Video by Andrej Karpathy


Introduction & Architecture

In 2026, large language models (LLMs) have become integral components of numerous applications ranging from customer service chatbots to advanced research tools. Monitoring these systems is crucial for maintaining performance, ensuring security, and optimizing resource usage. This tutorial will guide you through setting up a robust monitoring system using LangSmith and Weights & Biases (W&B), two powerful tools designed specifically for LLMs.

LangSmith provides an extensive suite of features tailored to the unique needs of language models, including detailed logs, performance metrics, and interactive debugging capabilities. W&B offers comprehensive tracking of experiments, model versions, and deployment status, making it easier to manage multiple iterations and configurations efficiently.

The architecture we will build involves integrating LangSmith for real-time monitoring and diagnostics of LLM applications, while leverag [1]ing W&B for long-term experiment tracking and version control. This dual approach ensures that developers can both respond quickly to immediate issues and maintain a clear record of model evolution over time.

Prerequisites & Setup

To follow this tutorial, you need Python installed on your system along with the necessary libraries. Ensure you have the latest stable versions of LangSmith and Weights & Biases:

pip install langsmith wandb

Additionally, you will require an API key for both services:

These tools are chosen over alternatives like TensorBoard or Prometheus due to their specialized features and ease of integration with LLMs. They provide a more streamlined experience for developers working specifically on language models, offering tailored metrics and logging capabilities that generic monitoring solutions lack.

Core Implementation: Step-by-Step

Initializing W&B Project

First, initialize your W&B project:

import wandb

wandb.login()  # Ensure you have logged in with your API key

# Initialize a new or existing W&B project
wandb.init(project="llm-monitoring", name="initial-run")

This sets up the basic infrastructure for tracking experiments. The project parameter specifies which W&B project to use, and name labels this specific run.

Logging Model Performance Metrics

Next, integrate performance metrics logging:

def log_performance_metrics(response_time: float, accuracy: float):
    wandb.log({"response_time": response_time, "accuracy": accuracy})

This function logs key performance indicators such as response time and model accuracy to W&B. These metrics are critical for understanding how the LLM performs under different conditions.

Integrating LangSmith

Now, integrate LangSmith for detailed monitoring:

from langsmith import Client

client = Client(api_key="your_api_key")

def log_request_to_langsmith(request_data: dict):
    client.create_request_log(request_data)

Here, log_request_to_langsmith sends each request to the LangSmith API, allowing you to track and analyze requests in real-time. This is invaluable for diagnosing issues as they occur.

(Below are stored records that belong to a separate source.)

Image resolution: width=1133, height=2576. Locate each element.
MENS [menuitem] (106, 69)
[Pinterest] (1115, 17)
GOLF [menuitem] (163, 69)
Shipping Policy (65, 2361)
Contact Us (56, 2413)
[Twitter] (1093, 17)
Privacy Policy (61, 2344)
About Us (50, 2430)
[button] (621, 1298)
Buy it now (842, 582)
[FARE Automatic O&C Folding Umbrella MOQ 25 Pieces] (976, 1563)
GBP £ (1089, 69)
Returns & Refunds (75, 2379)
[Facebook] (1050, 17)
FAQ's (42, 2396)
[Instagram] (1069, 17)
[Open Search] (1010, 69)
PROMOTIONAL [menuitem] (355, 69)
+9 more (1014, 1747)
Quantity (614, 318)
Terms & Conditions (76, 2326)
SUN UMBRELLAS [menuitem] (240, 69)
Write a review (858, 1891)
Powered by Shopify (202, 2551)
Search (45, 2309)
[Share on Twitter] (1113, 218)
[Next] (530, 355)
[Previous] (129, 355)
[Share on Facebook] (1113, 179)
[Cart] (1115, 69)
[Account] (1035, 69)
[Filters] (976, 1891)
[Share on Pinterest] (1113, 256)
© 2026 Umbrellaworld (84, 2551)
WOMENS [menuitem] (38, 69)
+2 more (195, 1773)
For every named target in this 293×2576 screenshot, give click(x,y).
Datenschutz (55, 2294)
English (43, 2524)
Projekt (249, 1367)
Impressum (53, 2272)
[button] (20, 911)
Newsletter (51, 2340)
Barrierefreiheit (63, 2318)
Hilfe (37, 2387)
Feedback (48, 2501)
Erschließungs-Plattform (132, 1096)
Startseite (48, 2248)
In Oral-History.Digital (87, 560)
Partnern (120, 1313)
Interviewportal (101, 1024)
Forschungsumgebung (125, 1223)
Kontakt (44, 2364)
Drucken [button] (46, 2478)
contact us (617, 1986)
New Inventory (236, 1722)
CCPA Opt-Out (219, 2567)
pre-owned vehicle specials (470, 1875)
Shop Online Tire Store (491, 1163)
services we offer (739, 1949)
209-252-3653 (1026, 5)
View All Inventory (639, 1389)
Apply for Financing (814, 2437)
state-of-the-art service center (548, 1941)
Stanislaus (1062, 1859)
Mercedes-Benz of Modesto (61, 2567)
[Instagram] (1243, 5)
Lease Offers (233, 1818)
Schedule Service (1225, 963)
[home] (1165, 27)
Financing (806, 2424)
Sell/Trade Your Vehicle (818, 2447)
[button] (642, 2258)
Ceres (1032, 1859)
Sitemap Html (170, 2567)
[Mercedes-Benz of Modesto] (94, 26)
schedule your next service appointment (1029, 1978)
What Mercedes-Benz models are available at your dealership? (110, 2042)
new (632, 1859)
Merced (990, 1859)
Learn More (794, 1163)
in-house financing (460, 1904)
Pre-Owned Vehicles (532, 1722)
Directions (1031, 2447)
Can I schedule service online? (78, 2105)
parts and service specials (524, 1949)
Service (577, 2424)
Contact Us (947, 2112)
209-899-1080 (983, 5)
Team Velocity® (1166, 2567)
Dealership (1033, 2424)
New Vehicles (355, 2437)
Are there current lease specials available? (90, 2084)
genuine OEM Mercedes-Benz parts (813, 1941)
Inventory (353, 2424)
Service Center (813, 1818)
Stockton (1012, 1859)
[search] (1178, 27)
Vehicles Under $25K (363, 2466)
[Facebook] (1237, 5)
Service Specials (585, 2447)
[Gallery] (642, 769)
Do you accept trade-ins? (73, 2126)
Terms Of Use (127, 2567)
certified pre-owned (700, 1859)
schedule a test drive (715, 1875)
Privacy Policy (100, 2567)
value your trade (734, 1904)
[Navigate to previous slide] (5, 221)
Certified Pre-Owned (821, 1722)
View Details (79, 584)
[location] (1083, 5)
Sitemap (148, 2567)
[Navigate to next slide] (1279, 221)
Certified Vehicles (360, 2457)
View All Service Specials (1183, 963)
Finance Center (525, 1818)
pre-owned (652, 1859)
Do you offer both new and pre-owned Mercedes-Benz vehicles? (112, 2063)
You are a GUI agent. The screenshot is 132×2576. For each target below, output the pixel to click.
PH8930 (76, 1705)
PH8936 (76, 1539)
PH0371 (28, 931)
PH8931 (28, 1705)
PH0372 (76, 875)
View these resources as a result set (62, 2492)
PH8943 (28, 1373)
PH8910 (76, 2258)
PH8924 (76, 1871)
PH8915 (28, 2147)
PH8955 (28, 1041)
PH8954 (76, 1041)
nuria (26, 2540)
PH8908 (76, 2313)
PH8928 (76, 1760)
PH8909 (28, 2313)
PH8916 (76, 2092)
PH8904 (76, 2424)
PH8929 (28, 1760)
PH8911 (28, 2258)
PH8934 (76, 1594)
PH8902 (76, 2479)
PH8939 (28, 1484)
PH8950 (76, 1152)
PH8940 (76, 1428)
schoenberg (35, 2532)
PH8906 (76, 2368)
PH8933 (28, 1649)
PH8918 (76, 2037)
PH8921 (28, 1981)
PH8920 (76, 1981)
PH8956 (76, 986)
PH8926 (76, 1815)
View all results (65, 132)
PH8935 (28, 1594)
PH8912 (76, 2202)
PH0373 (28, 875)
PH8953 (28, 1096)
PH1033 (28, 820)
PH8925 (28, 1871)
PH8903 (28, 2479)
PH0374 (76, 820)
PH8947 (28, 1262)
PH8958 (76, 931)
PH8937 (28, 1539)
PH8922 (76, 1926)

Combining W&B and LangSmith

Finally, combine both tools by logging a comprehensive set of metrics:

def monitor_llm_request(request_data: dict):
    response_time = measure_response_time()  # Assume this function measures the time taken to process the request.
    accuracy = calculate_accuracy()          # Assume this function calculates model accuracy based on the response.

    log_performance_metrics(response_time, accuracy)
    log_request_to_langsmith(request_data)

# Example usage
request_data = {"prompt": "What is the weather today?", "response": "Sunny"}
monitor_llm_request(request_data)

This setup ensures that every request to your LLM application is logged both in W&B for long-term analysis and in LangSmith for immediate feedback.

Configuration & Production Optimization

To take this monitoring system from a script to production, consider the following configurations:

Batch Processing with W&B

For batch processing of requests, use W&B's sweep feature:

sweep_config = {
    "method": "grid",
    "parameters": {
        "batch_size": {"values": [16, 32, 64]},
        "response_time_threshold": {"values": [0.5, 1.0, 1.5]}
    }
}

wandb.sweep(sweep_config)

This allows you to experiment with different batch sizes and response time thresholds efficiently.

Asynchronous Processing

To handle asynchronous processing of requests:

import asyncio

async def async_monitor_llm_request(request_data: dict):
    loop = asyncio.get_event_loop()
    await loop.run_in_executor(None, monitor_llm_request, request_data)

This ensures that your monitoring system can scale to handle a high volume of concurrent requests without blocking.

Hardware Optimization

For hardware optimization, consider using GPUs for model inference:

import torch

def measure_response_time():
    start = torch.cuda.Event(enable_timing=True)
    end = torch.cuda.Event(enable_timing=True)

    start.record()
    # Simulate model inference here
    end.record()

    torch.cuda.synchronize()
    return start.elapsed_time(end) / 1000.0

This example uses PyTorch [6] to measure response times on a GPU, which is crucial for optimizing performance in production environments.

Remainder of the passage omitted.